However, once you’ve found an equation for the plane, the orthogonal projection of $\vec y$ onto this plane can be computed directly: it’s simply the foot of the perpendicular from $\vec y$ to the plane. A simple way to compute this point is to substitute $\vec y+t\vec n$, where $\vec n$ is normal to the plane, into the equation of the plane, and then solve for $t$: $$(1+t)-(-1-t)+(2+t)-1 = 3t+3 = 0,$$ so $t=-1$ and the orthogonal projection of $\vec y$ onto the plane is $(0,0,1)$.

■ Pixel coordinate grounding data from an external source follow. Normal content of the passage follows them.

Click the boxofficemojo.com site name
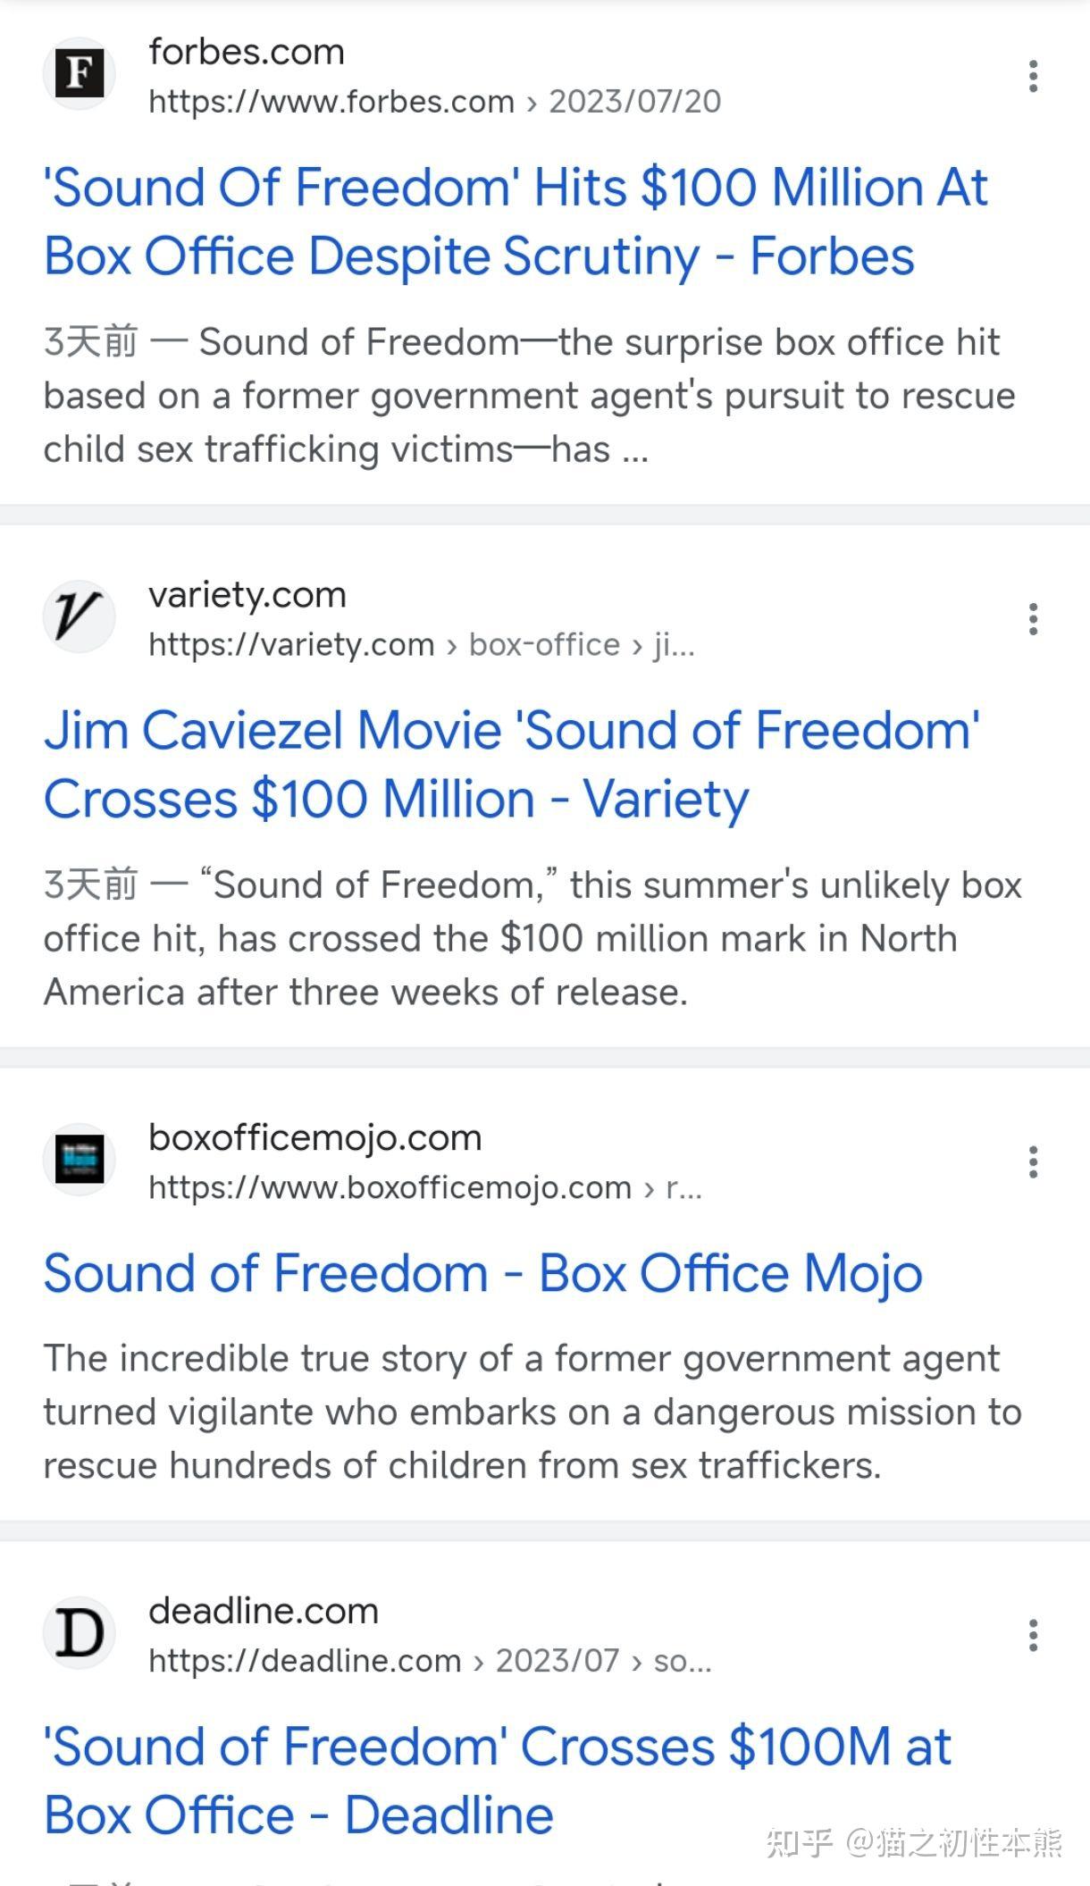pos(315,1137)
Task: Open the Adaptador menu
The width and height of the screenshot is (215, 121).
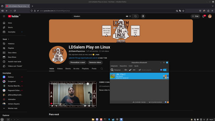Action: pos(114,66)
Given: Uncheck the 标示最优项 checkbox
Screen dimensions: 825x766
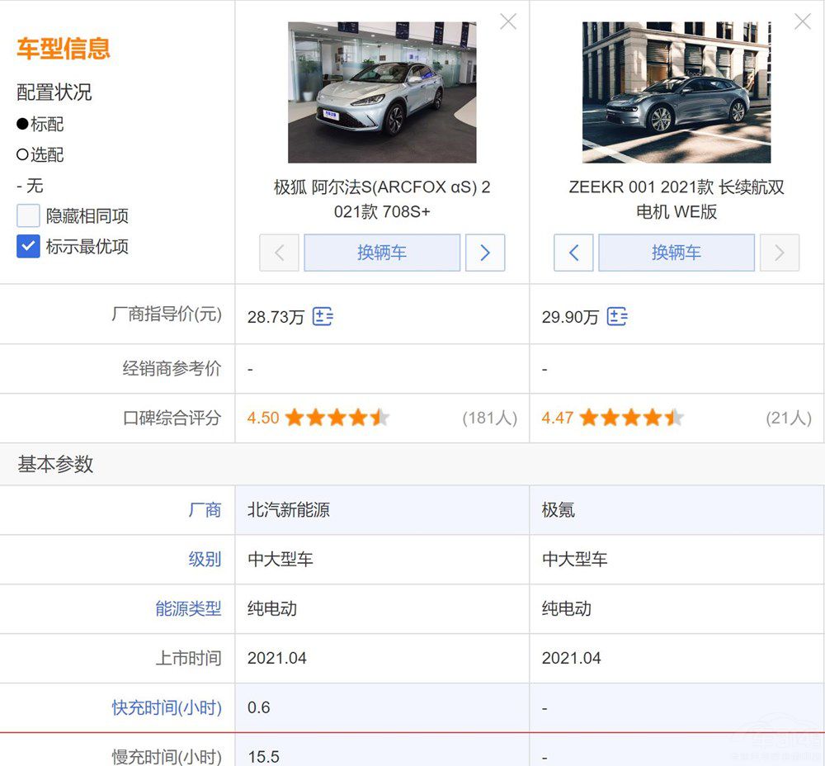Looking at the screenshot, I should (29, 246).
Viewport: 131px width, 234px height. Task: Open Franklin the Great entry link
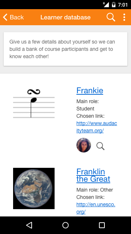click(x=93, y=175)
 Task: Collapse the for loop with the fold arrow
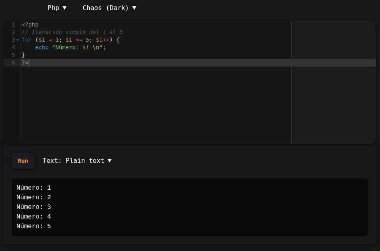tap(18, 40)
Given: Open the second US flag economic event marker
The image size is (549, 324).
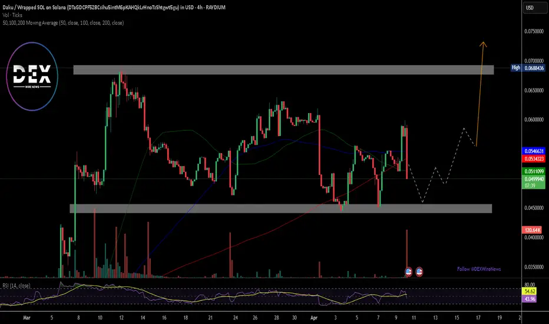Looking at the screenshot, I should coord(419,272).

You can instead compute the projection without finding an implicit Cartesian equation for the plane or even computing its normal by using the fact that the orthogonal projection of $\vec y$ onto the plane is the nearest point on the plane to $\vec y$. The plane can be parameterized by the affine combination $$\vec r(\alpha,\beta)=\alpha u_1+\beta u_2+(1-\alpha-\beta)u_3 = (\alpha+\beta,\beta,1-\alpha).$$ Minimizing the distance between $\vec y$ and $\vec r$ is equivalent to minimizing the square of the distance, namely $$(\alpha+\beta-1)^2+(\beta+1)^2+(1-\alpha-2)^2 = 2\alpha^2+2\alpha\beta+2\beta^2+3=\frac12(\alpha-\beta)^2+\frac32(\alpha+\beta)^2+3,$$ from which it’s obvious that the minimum is attained when $\alpha=\beta=0$, i.e., that the closest point to $\vec y$ is $(0,0,1)$.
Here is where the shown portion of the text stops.